Tuesday, May 06, 2014

see private, Jon-unfinished. Call me Kafka.

my favorite new friend Jon suggested that facebook messages aren't much different than email, as far as privacy goes. i told him that facebook felt like a private conversation in a crowded bar, while email was more like...ooh, i can't remember what i said, as it was more than twelve hours ago, so how about more like sitting on the ground with just one person, in a forest preserve in the middle of a weekday before school's out? 
actually, the government creeps on us on fb and myspace, now. while what i do these days probably holds about the same amount of interest for The Man as does your average X-File...
yeah, no, social networking sites just don't feel the same, dearheart.

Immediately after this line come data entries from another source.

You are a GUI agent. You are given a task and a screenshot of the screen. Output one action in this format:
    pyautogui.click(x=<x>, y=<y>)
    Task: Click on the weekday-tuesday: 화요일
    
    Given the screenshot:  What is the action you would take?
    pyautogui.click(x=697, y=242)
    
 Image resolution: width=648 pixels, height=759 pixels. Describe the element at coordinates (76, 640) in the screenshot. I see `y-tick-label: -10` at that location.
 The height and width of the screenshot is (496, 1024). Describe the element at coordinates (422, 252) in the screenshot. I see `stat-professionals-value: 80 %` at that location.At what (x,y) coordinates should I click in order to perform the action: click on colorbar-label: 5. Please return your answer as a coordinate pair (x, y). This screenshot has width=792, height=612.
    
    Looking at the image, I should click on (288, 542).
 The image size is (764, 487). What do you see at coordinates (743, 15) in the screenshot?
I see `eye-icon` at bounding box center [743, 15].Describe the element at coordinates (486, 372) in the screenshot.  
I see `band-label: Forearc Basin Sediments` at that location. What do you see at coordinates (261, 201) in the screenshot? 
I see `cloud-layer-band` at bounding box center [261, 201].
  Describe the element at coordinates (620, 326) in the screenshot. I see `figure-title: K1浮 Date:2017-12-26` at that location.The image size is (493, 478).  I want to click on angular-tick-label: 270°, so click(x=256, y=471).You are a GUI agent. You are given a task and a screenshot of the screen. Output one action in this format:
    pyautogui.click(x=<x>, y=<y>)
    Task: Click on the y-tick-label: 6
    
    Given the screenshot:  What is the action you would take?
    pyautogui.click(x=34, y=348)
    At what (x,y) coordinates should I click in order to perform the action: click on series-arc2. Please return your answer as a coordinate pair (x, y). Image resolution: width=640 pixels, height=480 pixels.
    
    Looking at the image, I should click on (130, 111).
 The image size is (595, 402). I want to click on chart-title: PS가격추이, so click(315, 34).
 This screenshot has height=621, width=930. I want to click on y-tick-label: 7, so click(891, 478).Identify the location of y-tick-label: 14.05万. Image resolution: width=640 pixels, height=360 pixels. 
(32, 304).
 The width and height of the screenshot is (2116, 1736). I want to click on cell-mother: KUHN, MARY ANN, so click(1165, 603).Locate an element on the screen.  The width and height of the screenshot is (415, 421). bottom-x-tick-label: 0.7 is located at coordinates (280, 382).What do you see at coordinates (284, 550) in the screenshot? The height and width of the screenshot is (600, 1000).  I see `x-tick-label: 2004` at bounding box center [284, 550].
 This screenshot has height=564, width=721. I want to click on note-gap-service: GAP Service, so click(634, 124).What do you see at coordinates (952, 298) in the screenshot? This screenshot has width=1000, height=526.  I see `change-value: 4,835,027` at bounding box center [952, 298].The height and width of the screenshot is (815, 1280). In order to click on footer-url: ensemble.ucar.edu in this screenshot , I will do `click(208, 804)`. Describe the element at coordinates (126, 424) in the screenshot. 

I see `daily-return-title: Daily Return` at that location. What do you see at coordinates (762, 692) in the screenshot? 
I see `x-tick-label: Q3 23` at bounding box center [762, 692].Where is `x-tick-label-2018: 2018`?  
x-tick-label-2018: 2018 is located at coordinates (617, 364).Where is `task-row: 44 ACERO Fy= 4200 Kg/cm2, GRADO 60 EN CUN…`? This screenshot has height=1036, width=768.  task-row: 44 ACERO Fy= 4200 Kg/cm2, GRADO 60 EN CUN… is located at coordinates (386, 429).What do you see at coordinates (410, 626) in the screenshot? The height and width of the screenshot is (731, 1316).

a few years ago, or maybe fifteen years ago, my sister was explaining to one of her friends who didn't know me that i was late meeting her because i had to stop and buy a notebook.
why, he asked, does she need a notebook if you're meeting her at a restaurant? can't she just write on a napkin?
my sister laughed (the way some ladies do).
no. i could write on a napkin, and so could you. she probably even HAS a notebook. it isn't the right one, though.
some things can be written on napkins, because that is why the napkin existed in the first place. poetry can rarely be written in anything besides a poetry notebook. (they're smaller than the ones for freewriting, prose, prosepoems, and accidental letters.)
professional writing and (shudder) anything resembling academic writing don't need to be written. typing uses a different part of your brain. mine, anyway. i can't speak for your brain.
blogs are nearly as quiet as email. it's the save as draft option. better than word processing for some things. microsoft word has always made me feel like i'm talking to myself.
the color of the notebook is a factor, as is its history. the green notebook i had people put their phone numbers into on st. patrick's day told me to buy it the sunday before when i went to walgreen's on break from work. it stared at me. i said i didn't need another notebook, that i don't use or even carry the ones i have.
the office supply aisle asked me why, then, it was so damned important that i have those old-school purple flexgrips tucked within reach everywhere except my desk at work.
(this is not a superstition, nothing like my refusal to bring my tarot cards to the little "Catholic" campus that's known as the most haunted place in illinois. it's simply impractical to risk the wandering off of pens that cost twenty bucks a box and take six weeks to ship. and, of course, i would never write anything work-related with a purple flexgrip. they're far too personal. i might wear one of my Baby Firefly mugshot t-shirts under one of my aunt's sweaters, but my very favorite pair of underwear are reserved for days off. usually vacations days or snow days, in fact. ah. i digress, even in what began as a facebook message.)
what goes on in that poetry notebook is between me and the woodman's parking lot; let anyone else who wonders why i spend so much time in a grocery store after midnight be damned. i tried to look away from all that white space. blank pages, new drawing pads, the fresh white expanse of canvases--these things get me where i live. fresh paint on a wall calls to me. i get lost in these places that wait for negative space. the back of the garage door is spared only by the variations in the shadows of the too-symmetrical rectangular grooves. the back of the garage door is redeemed by smudges of sticky dirt, dried wood glue and greasy fingermarks. i revel in these. the undoing of man's watery attempt at order, God and Nature and the proof of the existence of South Dakota Diamond Willow all triumphing over concrete in this cluttered little Midwestern garage. 
back at walgreens, the green one looked at me again.
i don't want another notebook that i won't fill up. i don't even try to fill up the ones i already have, not anymore. it stings a little to think of that last yellow one. (sometime i'll tell you about the red notebook--that's a story i've already told, so it isn't a secret, not like this.)
the pens and pencils smirked at me. especially the pencils. then why don't you need any more of us, they asked in a taunting tone. (there's that awful alliteration addiction again.)
for reasons i can neither explain here nor in an incredibly private message, not now, maybe not even later, the pencils jabbed lower and sharper than i consider fair. i squeezed Boo, who had not yet mentioned that he was named Boo, and was not yet legally my new purse dog. fortunately, Boo was made by Ty, not by other dogs, and he was unharmed.
it had to be a green notebook. the sunday before st. patricks day, just to annoy me even more.
my obstinacy only goes so far when i'm alone, though, and the walgreens by work is about as close to alone as i get on work nights, at least when my building is still open.